Il saggio affronta il tema dell’interposizione illecita di manodopera nel vasto ambito dei rapporti con la pubblica amministrazione, soffermandosi in particolare sull’impiego delle società in house per l’erogazione di servizi labour intensive. L’analisi evidenzia come i presupposti legittimanti il ricorso agli affidamenti diretti (controllo analogo e predominanza delle attività rese per conto del socio pubblico), unite all’assenza di apprezzabili rischi di impresa, si sovrappongano fino a coincidere completamente con gli indici sintomatici del fenomeno interpositorio. Nel lavoro si evidenziano le aporie dei principi elaborati dalla giurisprudenza amministrativa e le carenze dell’apparato sanzionatorio previsto dalla normativa. Ne emerge peraltro un quadro d’insieme disarmonico con il principio di uguaglianza e con una visione moderna dei rapporti tra Stato e cittadini. 

The illegal State hiring in the societies in house

The essay analyses the issue of illicit labour brokering in the vast field of relations with the public administration, focusing in particular on the use of societies in house for the provision of labour-intensive services. The analysis shows how the conditions justifying the use of direct procurement (analogous control and predominance of the activities carried out on behalf of the public partner), combined with the absence of appreciable business risks, overlap to the point of completely coinciding with the indices of the interpositive phenomenon. The work highlights the aporias of the principles elaborated by the administrative jurisprudence and the shortcomings of the sanctions provided for by legislation. The overall picture that emerges is radically disharmonious with the principle of equality and with a modern vision of the relationship between the State and citizens.
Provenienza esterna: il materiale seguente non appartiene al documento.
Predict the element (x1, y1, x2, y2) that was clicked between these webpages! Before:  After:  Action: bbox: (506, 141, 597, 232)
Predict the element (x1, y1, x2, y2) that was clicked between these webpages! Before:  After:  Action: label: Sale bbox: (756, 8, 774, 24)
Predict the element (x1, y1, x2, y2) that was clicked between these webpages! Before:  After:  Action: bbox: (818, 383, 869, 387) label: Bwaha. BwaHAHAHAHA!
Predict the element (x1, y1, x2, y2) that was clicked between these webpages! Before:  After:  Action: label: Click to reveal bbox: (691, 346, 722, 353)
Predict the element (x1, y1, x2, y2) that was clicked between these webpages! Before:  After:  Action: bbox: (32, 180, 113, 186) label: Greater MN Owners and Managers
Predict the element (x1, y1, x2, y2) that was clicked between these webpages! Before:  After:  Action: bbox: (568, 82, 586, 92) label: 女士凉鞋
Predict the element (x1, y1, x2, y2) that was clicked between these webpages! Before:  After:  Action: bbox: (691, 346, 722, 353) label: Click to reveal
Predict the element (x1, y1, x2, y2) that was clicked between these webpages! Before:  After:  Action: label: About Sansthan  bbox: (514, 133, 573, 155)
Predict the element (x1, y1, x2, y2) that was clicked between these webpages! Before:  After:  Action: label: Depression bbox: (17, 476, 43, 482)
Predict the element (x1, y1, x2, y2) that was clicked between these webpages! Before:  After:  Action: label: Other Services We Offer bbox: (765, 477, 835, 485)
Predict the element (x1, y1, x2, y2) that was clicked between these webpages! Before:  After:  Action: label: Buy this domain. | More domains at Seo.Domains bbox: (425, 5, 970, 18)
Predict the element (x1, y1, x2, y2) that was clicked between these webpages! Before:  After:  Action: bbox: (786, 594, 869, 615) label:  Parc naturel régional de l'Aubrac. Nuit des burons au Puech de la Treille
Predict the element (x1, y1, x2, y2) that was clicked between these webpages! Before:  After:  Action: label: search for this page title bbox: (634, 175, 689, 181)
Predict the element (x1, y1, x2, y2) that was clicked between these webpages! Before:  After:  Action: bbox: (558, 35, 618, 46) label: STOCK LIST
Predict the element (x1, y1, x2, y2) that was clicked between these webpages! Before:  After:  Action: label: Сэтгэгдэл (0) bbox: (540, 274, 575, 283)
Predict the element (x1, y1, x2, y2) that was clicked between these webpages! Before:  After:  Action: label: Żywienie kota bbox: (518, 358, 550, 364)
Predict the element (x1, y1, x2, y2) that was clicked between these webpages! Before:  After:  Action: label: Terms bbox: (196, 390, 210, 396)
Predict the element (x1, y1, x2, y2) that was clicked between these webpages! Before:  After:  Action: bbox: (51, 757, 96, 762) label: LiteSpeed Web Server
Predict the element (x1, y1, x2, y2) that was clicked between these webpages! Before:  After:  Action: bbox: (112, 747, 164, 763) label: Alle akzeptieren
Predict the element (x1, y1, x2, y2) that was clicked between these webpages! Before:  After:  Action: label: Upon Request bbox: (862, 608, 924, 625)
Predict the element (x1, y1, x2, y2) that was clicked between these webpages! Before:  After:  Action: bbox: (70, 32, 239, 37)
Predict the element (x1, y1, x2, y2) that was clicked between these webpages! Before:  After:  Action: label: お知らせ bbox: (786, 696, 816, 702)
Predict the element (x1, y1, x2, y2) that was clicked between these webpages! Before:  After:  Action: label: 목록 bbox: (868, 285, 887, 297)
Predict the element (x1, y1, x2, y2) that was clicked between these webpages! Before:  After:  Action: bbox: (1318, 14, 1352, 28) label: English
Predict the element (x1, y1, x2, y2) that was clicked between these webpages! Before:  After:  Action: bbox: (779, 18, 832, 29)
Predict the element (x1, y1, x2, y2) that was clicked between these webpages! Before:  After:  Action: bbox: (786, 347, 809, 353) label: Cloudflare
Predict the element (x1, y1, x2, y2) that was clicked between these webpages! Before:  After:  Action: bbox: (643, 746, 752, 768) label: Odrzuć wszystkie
Keywords: societies in house labour intensive public procurements – labour brokering business risk illegal hiring.

SOMMARIO:

1. Premessa: la fenomenologia dell’interposizione illecita di manodopera nella pubblica amministrazione - 2. Gli appalti di servizi non genuini - 3. Gli affidamenti in house e l’interposizione di manodopera istituzionalizzata - 3.1. Il rischio economico nelle società in house - 3.2. Il silenzio dell’ANAC e le aporie della giurisprudenza - 4. La tutela dimezzata per il lavoratore e i privilegi per la P.A. - 5. Conclusioni: la concezione dispotica del potere pubblico al cospetto dei precari al servizio della pubblica amministrazione - NOTE


1. Premessa: la fenomenologia dell’interposizione illecita di manodopera nella pubblica amministrazione

L’abuso della capacità di diritto privato e l’impiego di schermi societari per il reclutamento e la gestione di personale da destinare all’espletamento di servizi ancillari alla macchina amministrativa non sono certamente fenomeni nuovi [[1]]. Sono inedite le proporzioni del problema e la raffinatezza degli strumenti elusivi. Sommando il personale delle società pubbliche (stimato tra le trecentomila e le cinquecentomila unità) a quello delle società appaltatrici che erogano servizi labour intensive di dubbia genuinità, si superano gli ottocentomila addetti secondo le stime disponibili [[2]]. Un esercito di lavoratori che, a parità di mansioni, soggiace a un regime economico e contrattuale deteriore rispetto agli omologhi inseriti nei ranghi della pubblica amministrazione. La dottrina ha approfondito il tema dell’interposizione illecita di manodopera concentrando l’analisi sulle ipotesi classiche in cui l’utilizzatore/committente e l’interposto siano, entrambi, formalmente e sostanzialmente privati [[3]]. La riflessione scientifica del tema nella prospettiva pubblicistica sembra ancora acerba con riferimento alle ipotesi in cui si inseriscano enti o società pubbliche nel rapporto trilatero tra lavoratore, soggetto interposto e utilizzatore. La dottrina ha colto ben presto le finalità sottese all’abuso della personalità giudica da parte delle pubbliche amministrazioni [[4]]. Si tratta di obiettivi per molti versi sovrapponibili a quelli che sottintendono il fenomeno interpositorio e che possono raggrupparsi attorno a tre direttrici: – l’aggiramento degli obblighi concorsuali (per consentire scelte ad personam e accelerare le procedure di reclutamento); – l’elusione del blocco delle assunzioni e dei vincoli alla spesa pubblica [[5]] per il personale; – la riduzione dei costi del personale legati al differenziale di costi retributivi e contributivi tra i CCNL del comparto pubblico e i CCNL dei comparti privati, a parità di mansioni e qualifiche. Queste esigenze, certamente immeritevoli di tutela, vengono coltivate con l’im­piego di due strumenti giuridici: l’appalto di servizi (non genuino) e l’affidamento di servizi (senza gara) a società in house. I due strumenti richiedono un’analisi separata. Si partirà dalla casistica [continua ..]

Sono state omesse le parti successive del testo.